Electrical conduction system of the heart
The heart consists of four chambers – the upper two chambers (atria) and the lower two chambers (ventricles). The rhythm of the heart is usually controlled by a pacing point (sinus node) located intrinsically in the right atrium. The sinus node generates electrical impulses that initiate each heartbeat. The electrical impulses are conducted from the sinoatrial node to the atria, causing the atria to contract and pump blood into the ventricles. The electrical impulses then travel to a group of cells called the AV node.
The AV node conducts the signal to a group of specialized cells called the bundle of Hirschsprung. These cells transmit the signal down the left bundle branch to the left ventricle and down the right bundle branch to the right ventricle. As the electrical impulse travels down these branches, the ventricles contract and pump blood out – the right ventricle pumps low-oxygen blood into the lungs and the left ventricle pumps oxygen-rich blood throughout the body. Bradycardia occurs when the conduction of electrical signals is slowed or blocked.
Sinus node disorders
Bradycardia usually begins in the sinoatrial node. Bradycardia occurs when the sinus node
1. sends electrical impulses at a frequency lower than the normal heart rate.
2. a pause or failure to send electrical impulses in normal heart rhythm
3. The electrical impulses are blocked before they reach the atria.

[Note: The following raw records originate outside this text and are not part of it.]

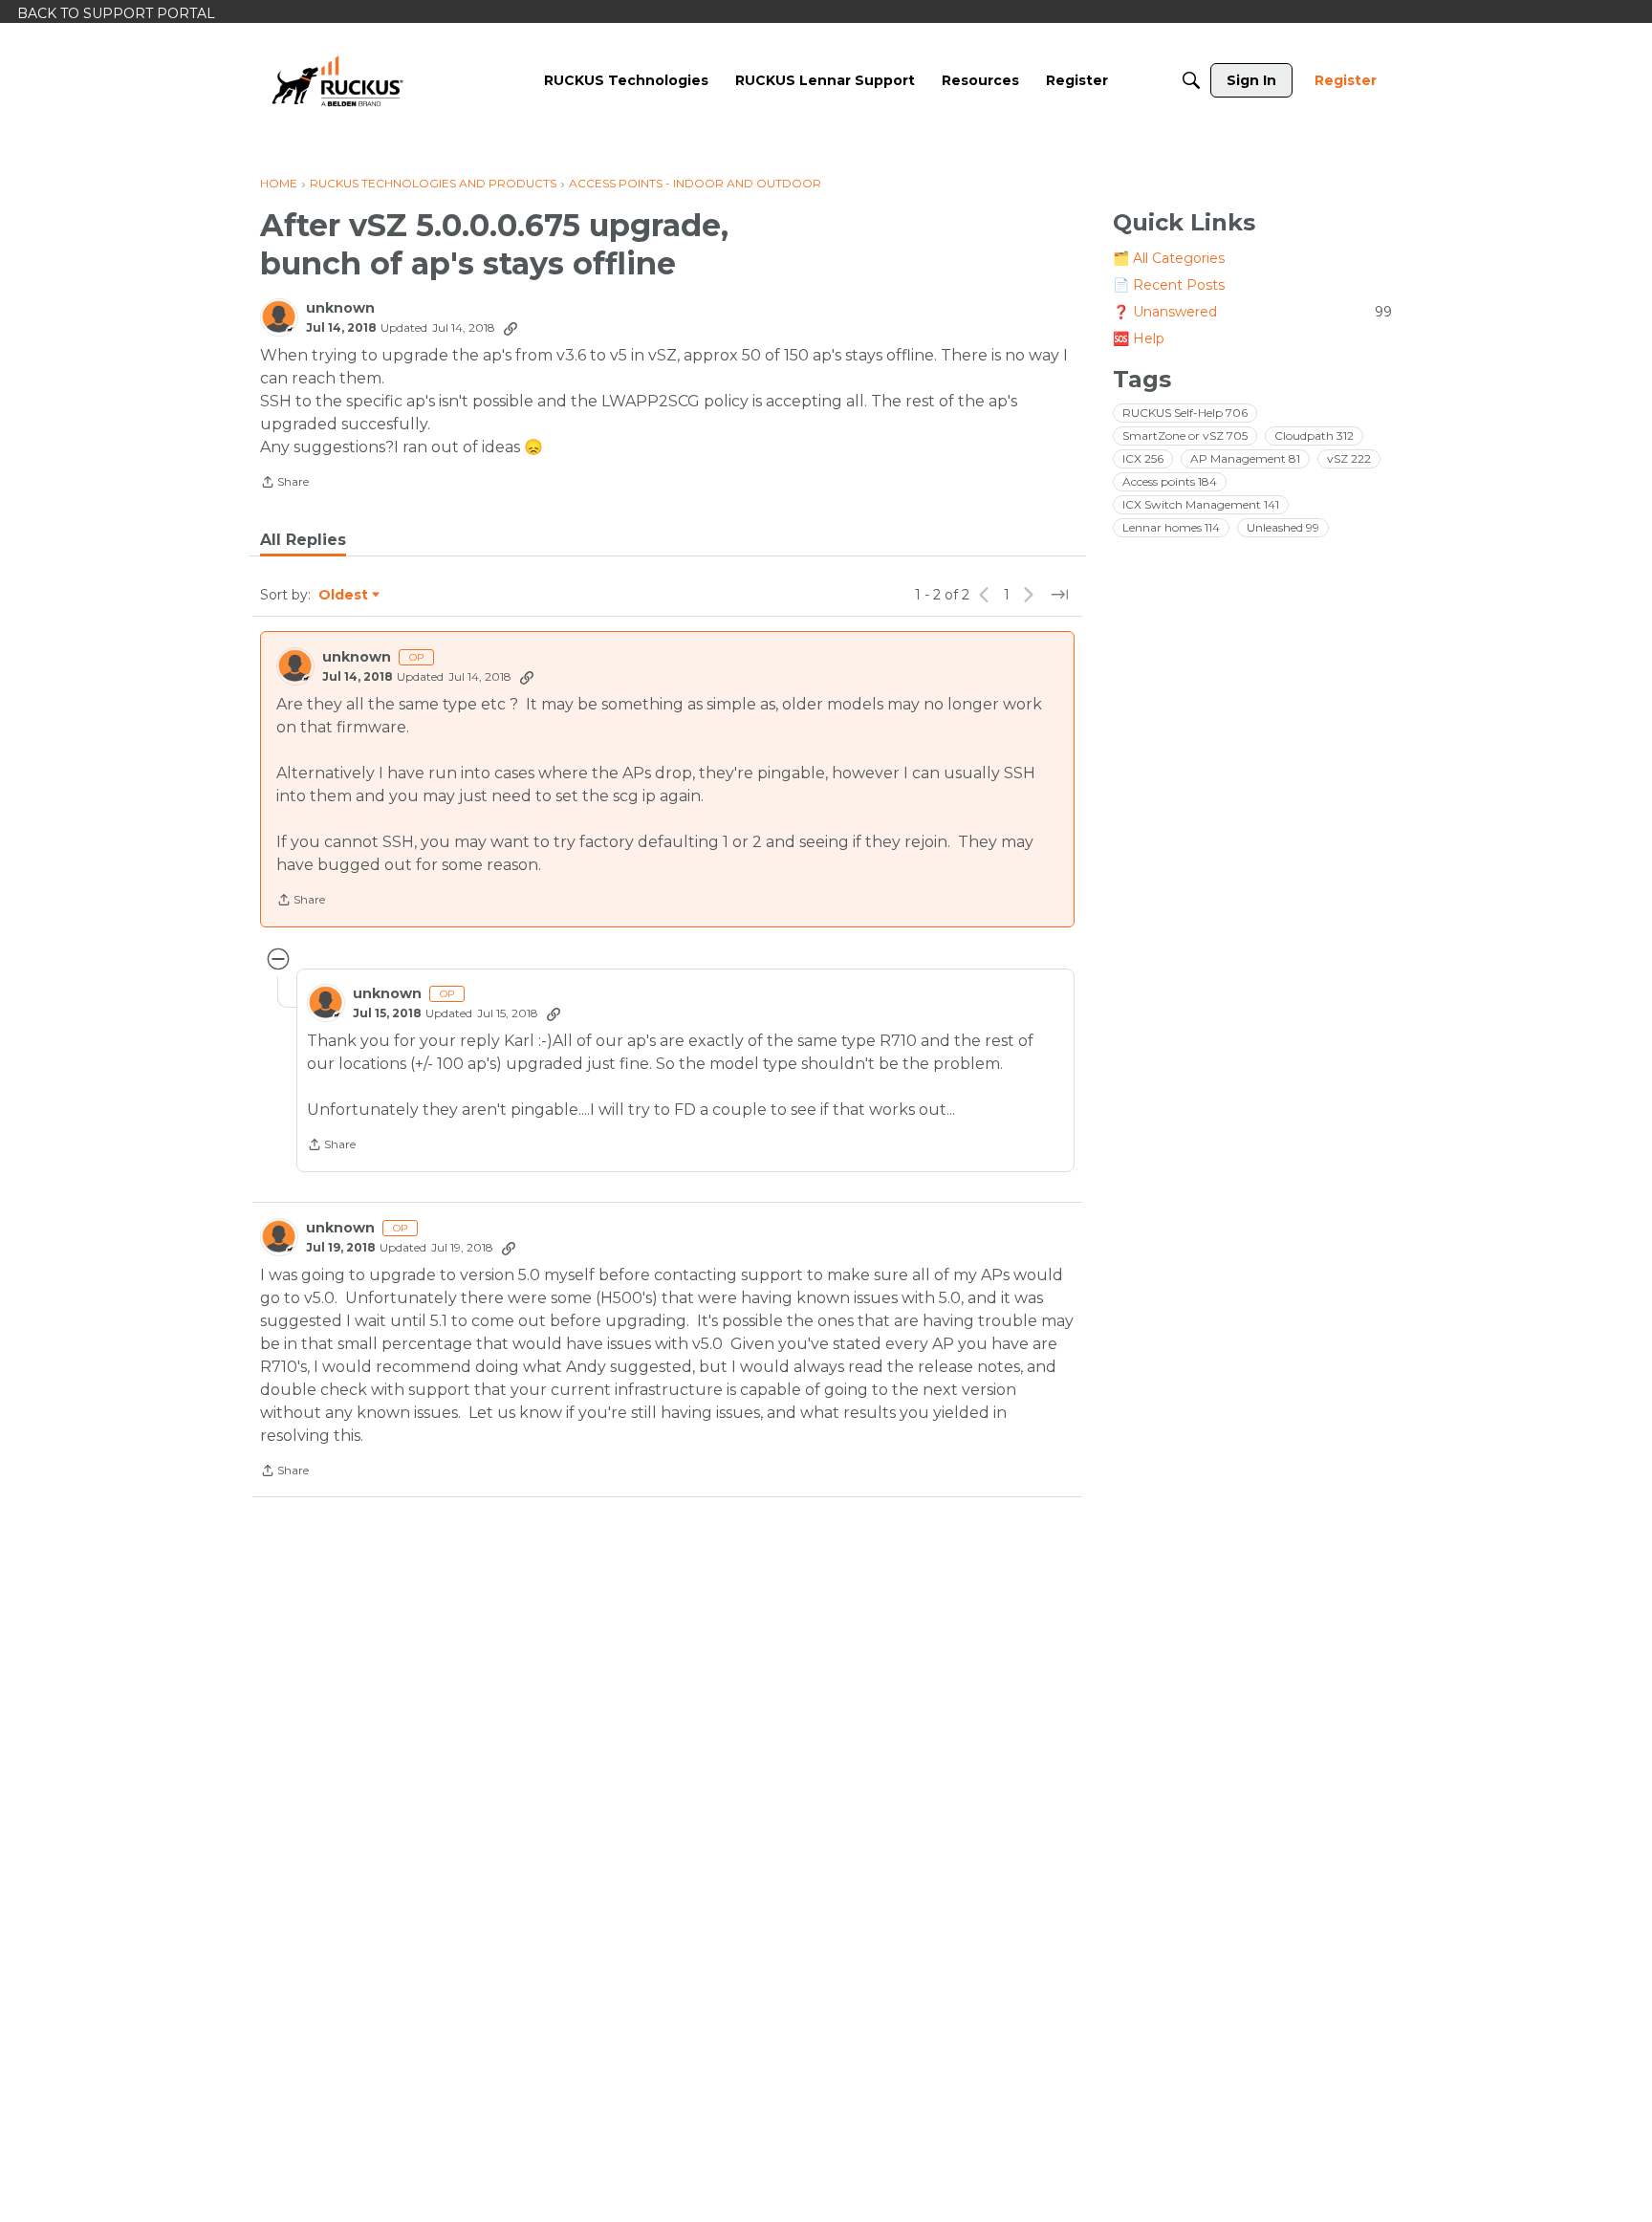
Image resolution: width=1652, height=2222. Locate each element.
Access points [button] (1169, 481)
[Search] (1191, 80)
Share (284, 483)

In some populations, sinus node disorders may result in alternating increases and decreases in heart rate (bradycardia-tachycardia syndrome); blocked cardiac conduction (atrioventricular block); and bradycardia when electrical signals fail to travel from the atria to the ventricles (blocked cardiac conduction or atrioventricular block).
The site of electrical block may be in the AV node, the bundle of Hirschsprung, or any of the left and right bundle branches that conduct electrical signals to the ventricles. Cardiac block can be classified according to the degree of electrical signal transmission from the atria to the main pumping chambers of the heart (ventricles).
1. First degree heart block. In the mildest form of block, all electrical signals are transmitted from the atria to the ventricles, but the rate of signal transmission is mildly slowed. First-degree heart block rarely causes symptoms and usually does not require treatment if there are no other electrical conduction abnormalities.
Second degree heart block. When second-degree heart block occurs, not all electrical signals can be transmitted to the ventricles. Some heartbeat electrical signals are “missed” and can cause a decrease in heart rate, sometimes resulting in an irregular heart rate.
In third-degree (complete) heart block, all electrical signals are not transmitted from the atria to the ventricles. When this occurs, the bundle of Hitchcock and other ventricular tissues function as alternative pacing points. This substitution results in slow and sometimes unreliable electrical impulses to control the ventricular beat.
Bundle branch conduction block. If the electrical signal is blocked at the end of the conduction pathway, either in the left or right bundle branch, it is called a bundle branch block. The severity of a bundle branch block depends on whether both bundle branches are involved, whether other types of heart block are present, and the extent of myocardial tissue damage.
Complications.
Different complications may occur with untreated bradycardia, depending on the degree of slowing of the heartbeat, the site of electrical conduction block, and the type of damage to cardiac tissue present.
If the bradycardia has become severe enough to cause clinical symptoms, possible complications of a slow heart rhythm include
1. frequent fainting.
2. Inability of the heart to pump enough blood (heart failure).
3. sudden cardiac arrest or sudden death.
Risk factors: age
The main risk factor for bradycardia is age. Heart disease is more common in older adults and is mostly associated with bradycardia. Risk factors associated with heart disease, bradycardia is often associated with certain heart diseases that damage the heart muscle tissue.
Therefore, factors that contribute to an increased risk of heart disease also increase the risk of bradycardia. Lifestyle modification or medication can reduce the risk of heart disease associated with: high blood pressure; smoking; alcohol abuse; drug use; and psychological stress or anxiety.
Pre-visit preparation.
Whether you see your family doctor first or receive emergency care, you may be referred to a cardiologist (heart doctor) for a complete diagnostic evaluation after one or more visits. If possible, bring a family member or friend along to provide some moral support and to help document new information. Since there are many issues to discuss, it is helpful to be as well prepared as possible.